What you should do: When you reach the line that contains "Where should I", give it back exactly along with each line after it to the end of the entries; skip any pictures.

Entries provided:
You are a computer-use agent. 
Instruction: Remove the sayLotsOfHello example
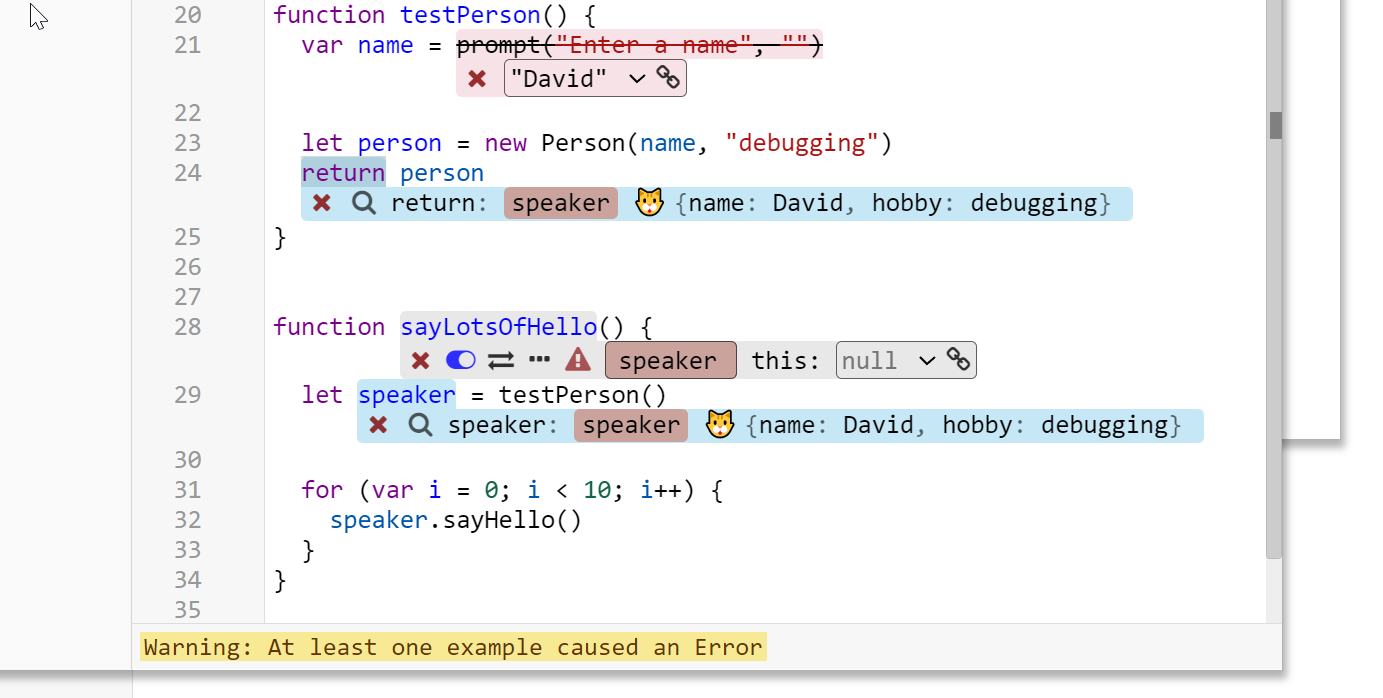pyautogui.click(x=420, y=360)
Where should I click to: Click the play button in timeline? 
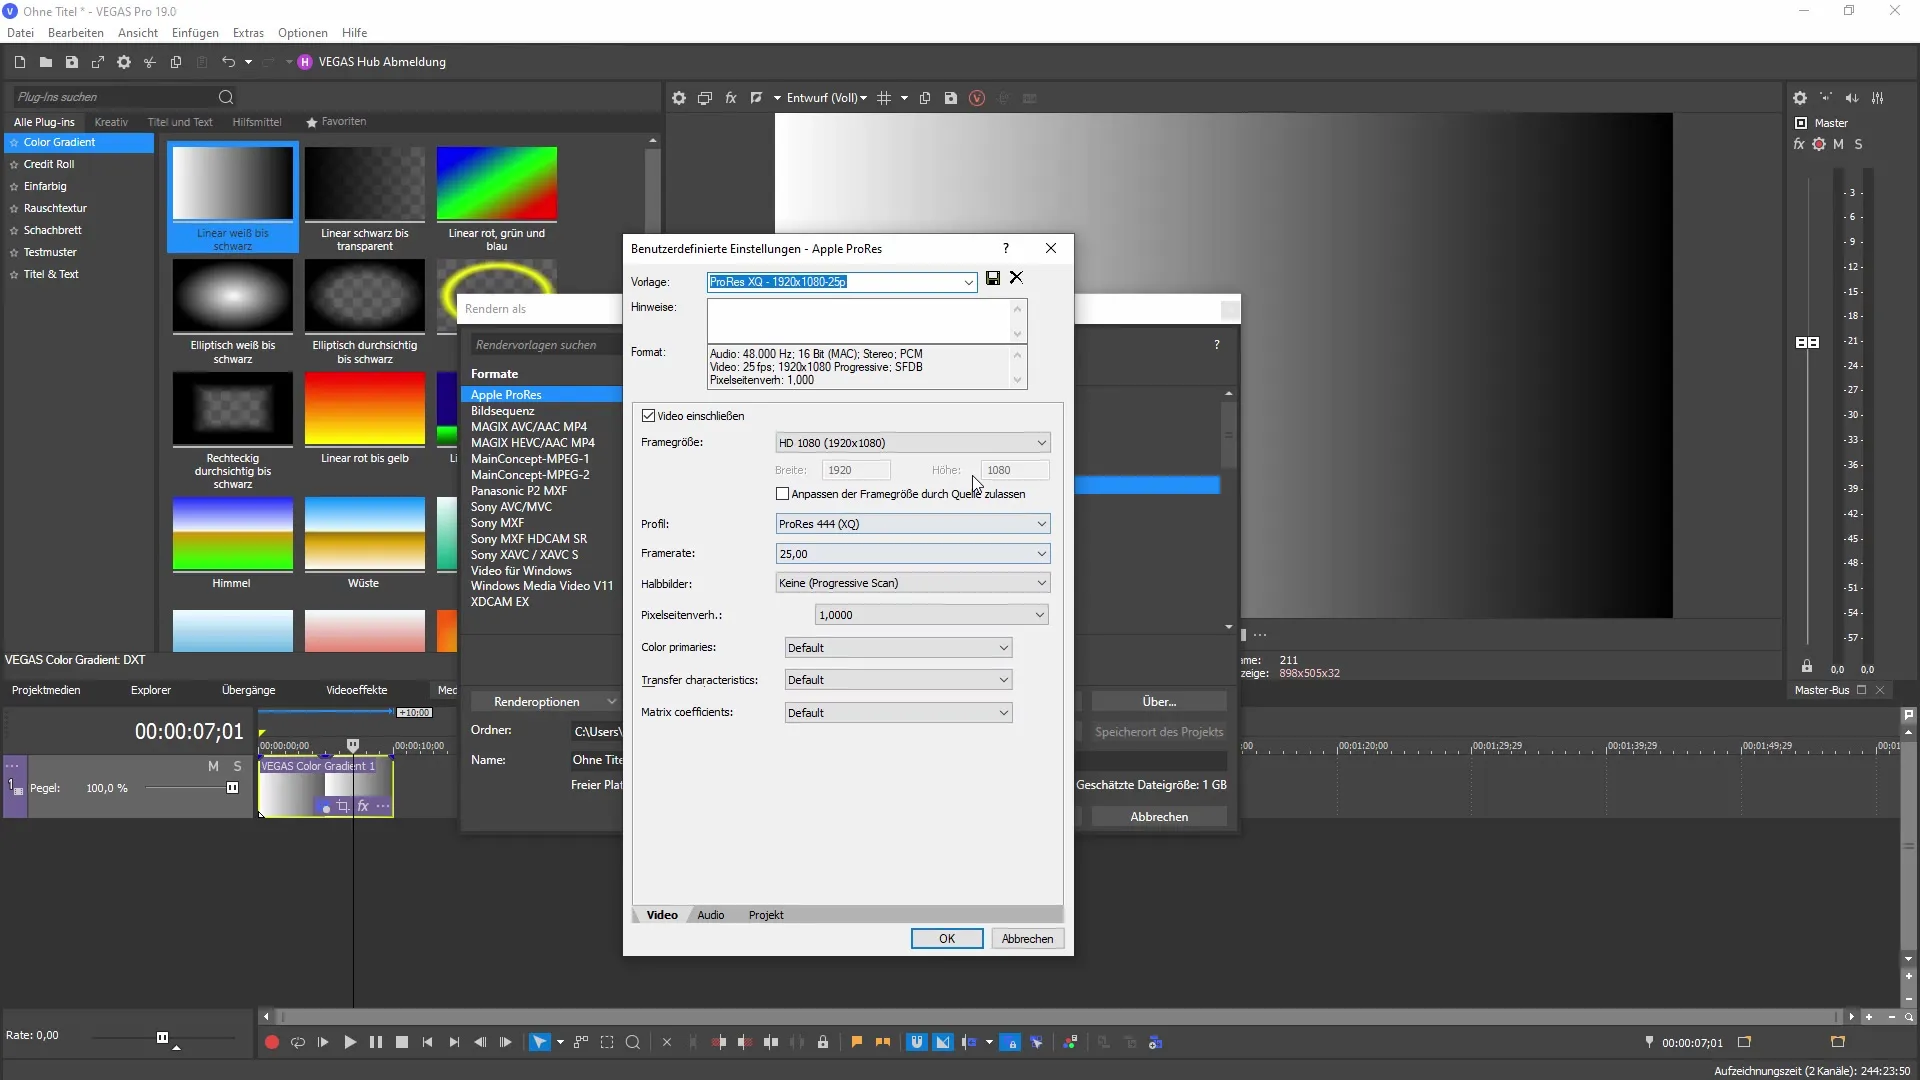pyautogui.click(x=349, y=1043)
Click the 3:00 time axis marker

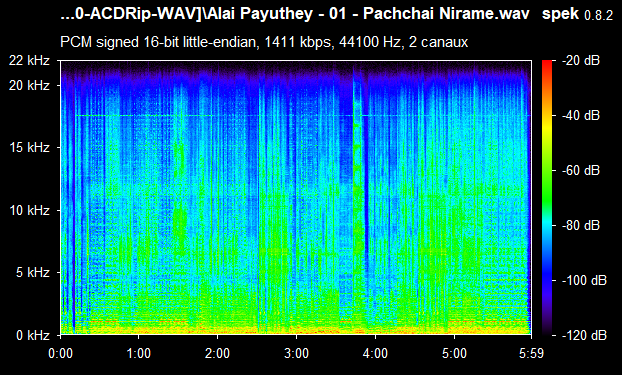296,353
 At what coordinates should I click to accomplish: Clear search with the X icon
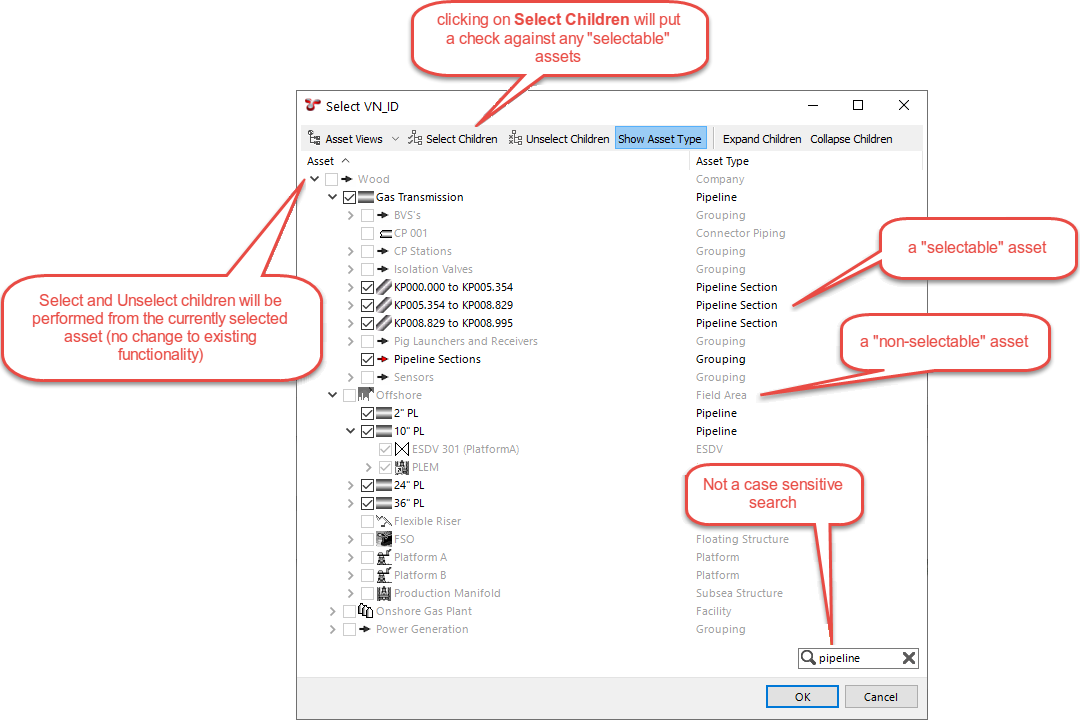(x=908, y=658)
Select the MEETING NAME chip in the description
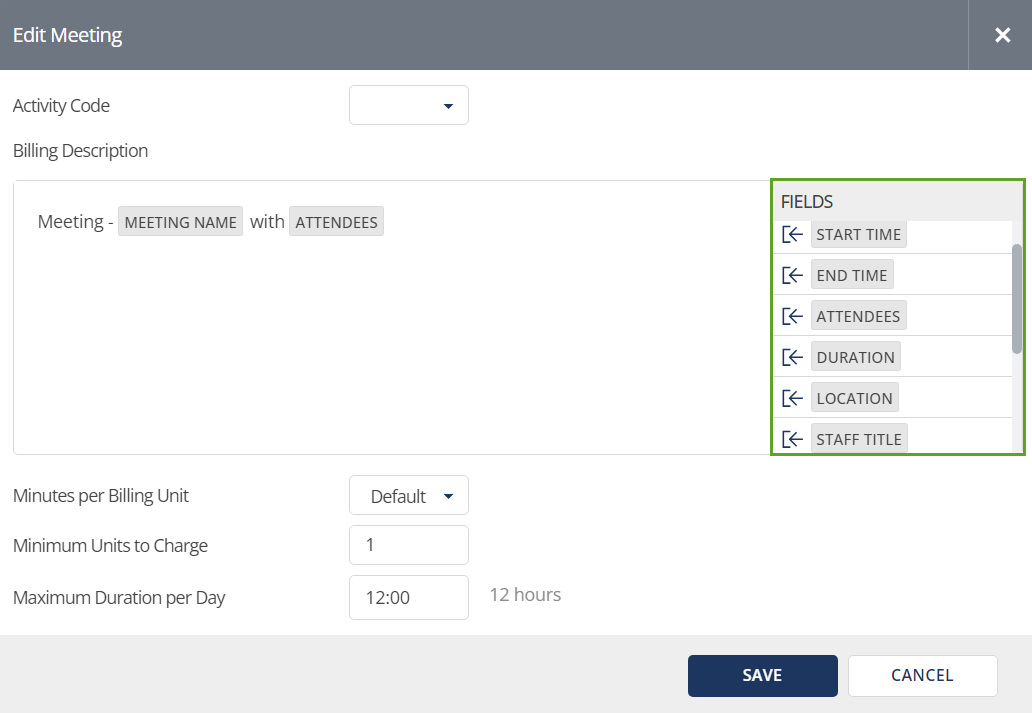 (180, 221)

Result of the exercise:
Where should I click to: Click the play button in timeline? 
pyautogui.click(x=349, y=1043)
Click the 3:00 time axis marker

296,353
 At what coordinates should I click to accomplish: Clear search with the X icon
(x=908, y=658)
Select the MEETING NAME chip in the description
 (180, 221)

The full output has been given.